▶ [Exercise requirements]
Reproduce the listing below without any change.

▶ [Provided records]

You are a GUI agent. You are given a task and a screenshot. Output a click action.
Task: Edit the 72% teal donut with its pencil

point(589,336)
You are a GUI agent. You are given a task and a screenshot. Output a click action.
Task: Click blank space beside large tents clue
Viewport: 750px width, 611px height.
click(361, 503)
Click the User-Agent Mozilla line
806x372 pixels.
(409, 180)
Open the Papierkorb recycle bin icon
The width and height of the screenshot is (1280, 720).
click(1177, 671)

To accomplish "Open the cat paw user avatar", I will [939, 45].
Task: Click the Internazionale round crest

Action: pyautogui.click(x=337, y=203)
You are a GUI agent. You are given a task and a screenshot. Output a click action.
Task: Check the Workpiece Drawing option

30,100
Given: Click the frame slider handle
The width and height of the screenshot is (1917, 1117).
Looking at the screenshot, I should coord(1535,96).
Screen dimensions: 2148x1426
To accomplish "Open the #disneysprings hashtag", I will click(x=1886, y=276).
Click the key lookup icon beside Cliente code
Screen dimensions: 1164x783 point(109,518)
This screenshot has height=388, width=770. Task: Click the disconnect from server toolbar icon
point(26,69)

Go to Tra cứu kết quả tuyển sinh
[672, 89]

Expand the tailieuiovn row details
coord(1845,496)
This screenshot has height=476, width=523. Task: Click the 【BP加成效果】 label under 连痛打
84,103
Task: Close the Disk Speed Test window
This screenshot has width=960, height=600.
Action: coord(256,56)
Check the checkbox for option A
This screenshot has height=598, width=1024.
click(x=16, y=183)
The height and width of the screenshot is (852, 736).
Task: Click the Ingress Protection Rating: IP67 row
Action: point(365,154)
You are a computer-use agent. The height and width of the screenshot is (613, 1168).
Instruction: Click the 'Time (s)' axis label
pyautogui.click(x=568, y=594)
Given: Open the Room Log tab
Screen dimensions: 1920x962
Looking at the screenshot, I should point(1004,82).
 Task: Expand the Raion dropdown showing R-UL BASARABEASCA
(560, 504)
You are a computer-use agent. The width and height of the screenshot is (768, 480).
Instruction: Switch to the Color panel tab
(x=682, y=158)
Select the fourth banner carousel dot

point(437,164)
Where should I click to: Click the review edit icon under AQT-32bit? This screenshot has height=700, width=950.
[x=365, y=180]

▶ [Exercise output]
You are a GUI agent. You are given a task and a screenshot. Output a click action.
Task: Edit the 72% teal donut with its pencil

point(589,336)
You are a GUI agent. You are given a task and a screenshot. Output a click action.
Task: Click blank space beside large tents clue
Viewport: 750px width, 611px height.
click(361, 503)
Click the User-Agent Mozilla line
806x372 pixels.
(409, 180)
Open the Papierkorb recycle bin icon
The width and height of the screenshot is (1280, 720).
click(1177, 671)

To accomplish "Open the cat paw user avatar", I will [939, 45].
Task: Click the Internazionale round crest

Action: pyautogui.click(x=337, y=203)
You are a GUI agent. You are given a task and a screenshot. Output a click action.
Task: Check the Workpiece Drawing option

30,100
Given: Click the frame slider handle
The width and height of the screenshot is (1917, 1117).
Looking at the screenshot, I should coord(1535,96).
Screen dimensions: 2148x1426
To accomplish "Open the #disneysprings hashtag", I will click(x=1886, y=276).
Click the key lookup icon beside Cliente code
Screen dimensions: 1164x783 point(109,518)
This screenshot has height=388, width=770. Task: Click the disconnect from server toolbar icon
point(26,69)

Go to Tra cứu kết quả tuyển sinh
[672, 89]

Expand the tailieuiovn row details
coord(1845,496)
This screenshot has height=476, width=523. Task: Click the 【BP加成效果】 label under 连痛打
84,103
Task: Close the Disk Speed Test window
This screenshot has width=960, height=600.
Action: coord(256,56)
Check the checkbox for option A
This screenshot has height=598, width=1024.
click(x=16, y=183)
The height and width of the screenshot is (852, 736).
Task: Click the Ingress Protection Rating: IP67 row
Action: point(365,154)
You are a computer-use agent. The height and width of the screenshot is (613, 1168).
Instruction: Click the 'Time (s)' axis label
pyautogui.click(x=568, y=594)
Given: Open the Room Log tab
Screen dimensions: 1920x962
Looking at the screenshot, I should point(1004,82).
 Task: Expand the Raion dropdown showing R-UL BASARABEASCA
(560, 504)
You are a computer-use agent. The width and height of the screenshot is (768, 480).
Instruction: Switch to the Color panel tab
(x=682, y=158)
Select the fourth banner carousel dot

point(437,164)
Where should I click to: Click the review edit icon under AQT-32bit? This screenshot has height=700, width=950.
[x=365, y=180]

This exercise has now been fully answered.